O Peru encerra 2024 com volumes menores, mas valor maior nas exportações de abacate.
Apesar das condições climáticas adversas, o setor peruano de abacate conseguiu compensar a queda no volume de exportação com um aumento nos preços, atingindo receitas recordes de US$ 1,27 bilhão.
O ano de 2024 apresentou desafios para a produção de abacate no Peru, afetada por condições climáticas irregulares que reduziram a colheita. No entanto, o setor de exportação agrícola demonstrou resiliência e encerrou a temporada de forma positiva, exportando aproximadamente 587 mil toneladas de abacates frescos até setembro, gerando receitas de quase US$ 1,26 bilhão.
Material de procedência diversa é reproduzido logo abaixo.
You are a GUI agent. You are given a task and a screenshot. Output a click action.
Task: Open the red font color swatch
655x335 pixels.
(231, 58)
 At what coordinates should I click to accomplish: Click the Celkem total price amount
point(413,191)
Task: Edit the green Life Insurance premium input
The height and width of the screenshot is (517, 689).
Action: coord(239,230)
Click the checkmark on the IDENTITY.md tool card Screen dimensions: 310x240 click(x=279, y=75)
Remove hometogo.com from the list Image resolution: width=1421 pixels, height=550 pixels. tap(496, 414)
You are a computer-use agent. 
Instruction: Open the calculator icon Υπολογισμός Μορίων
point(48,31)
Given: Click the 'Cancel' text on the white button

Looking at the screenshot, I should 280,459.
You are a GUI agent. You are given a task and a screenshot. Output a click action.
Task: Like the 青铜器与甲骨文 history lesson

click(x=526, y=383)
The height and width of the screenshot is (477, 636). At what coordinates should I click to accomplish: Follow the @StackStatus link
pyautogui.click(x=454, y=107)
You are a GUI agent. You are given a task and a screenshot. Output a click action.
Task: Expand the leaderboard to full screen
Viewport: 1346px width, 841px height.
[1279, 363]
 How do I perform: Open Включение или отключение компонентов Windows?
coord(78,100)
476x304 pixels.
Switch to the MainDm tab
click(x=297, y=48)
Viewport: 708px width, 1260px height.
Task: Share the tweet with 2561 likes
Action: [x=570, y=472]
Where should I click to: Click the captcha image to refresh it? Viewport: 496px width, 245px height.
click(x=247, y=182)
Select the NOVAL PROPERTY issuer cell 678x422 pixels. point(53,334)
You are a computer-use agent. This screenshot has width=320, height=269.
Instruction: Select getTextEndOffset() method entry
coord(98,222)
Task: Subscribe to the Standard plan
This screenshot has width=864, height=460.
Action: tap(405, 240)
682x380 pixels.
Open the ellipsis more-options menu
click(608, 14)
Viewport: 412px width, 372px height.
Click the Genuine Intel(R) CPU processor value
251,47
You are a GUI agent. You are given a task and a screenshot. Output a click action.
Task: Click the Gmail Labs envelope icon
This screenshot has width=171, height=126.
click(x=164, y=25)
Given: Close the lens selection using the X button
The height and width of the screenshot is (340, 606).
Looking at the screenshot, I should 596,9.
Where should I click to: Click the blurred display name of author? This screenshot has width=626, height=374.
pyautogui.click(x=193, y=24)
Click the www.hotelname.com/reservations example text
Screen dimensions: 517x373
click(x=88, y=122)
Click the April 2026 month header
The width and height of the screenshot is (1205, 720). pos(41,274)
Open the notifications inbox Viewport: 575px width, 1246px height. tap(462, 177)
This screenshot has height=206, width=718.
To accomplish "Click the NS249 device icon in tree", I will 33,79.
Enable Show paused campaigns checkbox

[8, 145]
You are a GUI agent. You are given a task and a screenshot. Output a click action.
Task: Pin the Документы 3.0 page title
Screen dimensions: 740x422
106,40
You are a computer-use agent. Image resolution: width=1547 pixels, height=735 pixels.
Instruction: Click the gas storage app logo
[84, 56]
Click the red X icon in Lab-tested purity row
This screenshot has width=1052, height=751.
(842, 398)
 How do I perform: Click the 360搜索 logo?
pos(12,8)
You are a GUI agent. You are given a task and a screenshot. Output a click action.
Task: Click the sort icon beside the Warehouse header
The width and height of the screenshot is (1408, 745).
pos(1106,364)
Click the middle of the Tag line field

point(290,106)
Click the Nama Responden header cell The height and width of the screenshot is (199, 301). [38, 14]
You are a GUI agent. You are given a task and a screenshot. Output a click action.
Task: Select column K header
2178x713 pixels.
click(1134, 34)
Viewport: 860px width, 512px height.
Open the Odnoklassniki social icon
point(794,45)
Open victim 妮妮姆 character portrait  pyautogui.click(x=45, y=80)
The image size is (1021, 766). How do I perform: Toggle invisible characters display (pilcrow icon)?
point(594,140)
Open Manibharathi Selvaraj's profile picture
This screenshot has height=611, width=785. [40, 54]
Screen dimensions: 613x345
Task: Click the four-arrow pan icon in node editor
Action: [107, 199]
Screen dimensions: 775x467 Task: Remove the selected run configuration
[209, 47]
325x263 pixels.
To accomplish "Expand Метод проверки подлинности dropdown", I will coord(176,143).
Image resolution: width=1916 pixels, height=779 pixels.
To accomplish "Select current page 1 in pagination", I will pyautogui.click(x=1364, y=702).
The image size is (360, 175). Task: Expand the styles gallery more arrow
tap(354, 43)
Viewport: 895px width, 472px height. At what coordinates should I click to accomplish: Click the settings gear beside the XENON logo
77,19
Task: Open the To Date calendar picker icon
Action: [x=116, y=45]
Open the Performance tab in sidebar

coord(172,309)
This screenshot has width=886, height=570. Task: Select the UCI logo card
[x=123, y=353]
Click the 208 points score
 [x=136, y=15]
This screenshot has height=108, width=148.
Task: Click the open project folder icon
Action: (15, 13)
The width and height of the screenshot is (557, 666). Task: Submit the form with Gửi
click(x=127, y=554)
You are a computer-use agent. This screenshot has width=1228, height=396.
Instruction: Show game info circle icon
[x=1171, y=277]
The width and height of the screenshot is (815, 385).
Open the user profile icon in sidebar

Embora o volume de exportação tenha diminuído 9%, o aumento de 23% no valor, com um preço médio de US$ 2,15 por quilo, mitigou o impacto negativo.
A Europa consolidou mais uma vez sua posição como principal mercado para o abacate peruano, absorvendo 68% das exportações. Apesar de uma ligeira queda nos embarques para esse destino, um aumento de 36% nos preços médios ajudou a manter a rentabilidade. Em contrapartida, os embarques para os Estados Unidos caíram 16%, embora um aumento de 35% nos preços também tenha impulsionado os lucros do setor.
Com uma visão de longo prazo, alguns produtores optaram por pausar a campanha para preservar as safras, o que abre uma perspectiva positiva para 2025. Espera-se que, caso as condições climáticas melhorem, a próxima safra possa apresentar um aumento significativo em volume, impulsionando ainda mais as exportações desse produto fundamental para o agronegócio peruano.